1. If possible, obtain a less corrupted copy of the tar file.
For example, if it was corrupted when extracting it from a tape
over ssh or rlogin, try extracting it again using a binary-safe
protocol. Similarly if it was corrupted after decompressing with
gzip, bzip2 or any other such tool, try decompressing again.
This is not possible, unfortunately :-(
2. Try to obtain a dos2unix implementation that doesn't try to be
"smart", basically, you need to do a binary search replace from
\r\n to \n while leaving alone any other bytes with the value 13.
This will still loose any \r\n sequence that was in the original
data, but there will probably be less corruption than in the file
that was erroneously subjected to the opposite search replace.
Sure. Assuming that what has happened is what I think probably did happen...
I think that line endings got mangled during a botched FTP transfer. More worryingly, for some reason there is also a "Password:" prompt as Line 1, which concerns me because I wonder if there is more to the damage than simply mangled line endings, e.g., perhaps STDOUT or STDERR got redirected somewhere it shouldn't have.
Please correct me if I'm wrong, but in the simplest assumed case, the one potentially irreversibly mangled case is where there was a 13 ('\r') that was NOT at the end of a text line but which was part of binary data and therefore converted to 13 10 ('\r' '\n').

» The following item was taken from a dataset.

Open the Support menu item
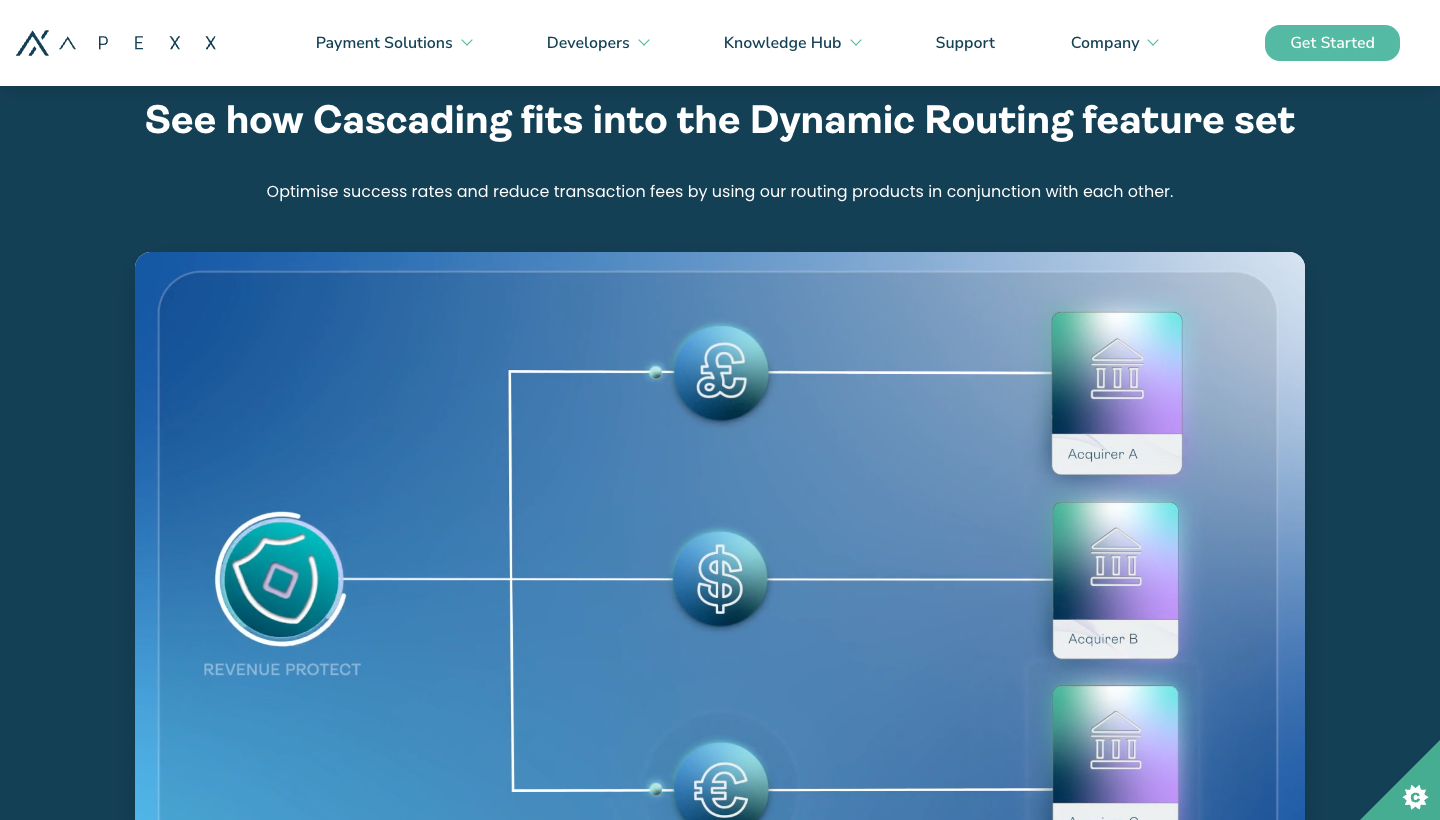click(965, 43)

Here I need to implement my own forensic logic, possibly based on probabilistic methods, that this gets this converted back to plan 10 ('\n') where the correctness of this conversion is judged by:
- the .tar file listing its contents without error;
- extracting without error, and;
- the file where that conversion-and-then-reverse-conversion is located is apparently functioning properly after extraction (there are many ways this can be tested).
3. Look up the tar file format specifications, it is actually a
relatively simple file format and you will need to understand it
to do the manual data rescue. In particular, you will need to
understand the PAX and GNU extensions to the format.

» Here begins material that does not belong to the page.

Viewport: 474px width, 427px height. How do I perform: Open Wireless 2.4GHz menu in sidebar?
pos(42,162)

This is one of the first things that came to my mind. So far I know of the following sources of information:
- The GNU Tar documentation and source code
- Schily's star documentation and source code
**If you know of any other source code of specifications I should be aware of, please let me know.**
4. Using a binary file viewer, look for the tar header that marks
the start of a much wanted file. Then look for the tar header
of the next file in the archive. The bytes between the two
headers are supposed to be your file contents and the header
before the contents should give the number of bytes in the
uncorrupted file. If you did step 2 above, the actual data
will probably be slightly too short due to too many removed \r
characters, or due to the terminal protocol also removing some
other bytes.
What binary file viewers do you recommend?
Up until now the only binary file viewers I've used were `od` and `hexl-mode` in Emacs, and casually at that. If you have better suggestions, I'd appreciate it!!
5. Use knowledge of your actual file format to figure out where
an \r was probably lost and use the correct file length from
the tar header as a cross check of your efforts.
See my reasoning above when checking sanity checking the results of 2.
6. Repeat steps 4 and 5 for each file.
Yes.
Good luck, you will need it.
Thanks again Jakob. As I mentioned before, I'm hoping that something positive can come out of this forensic work.
Kind regards,
I. Hope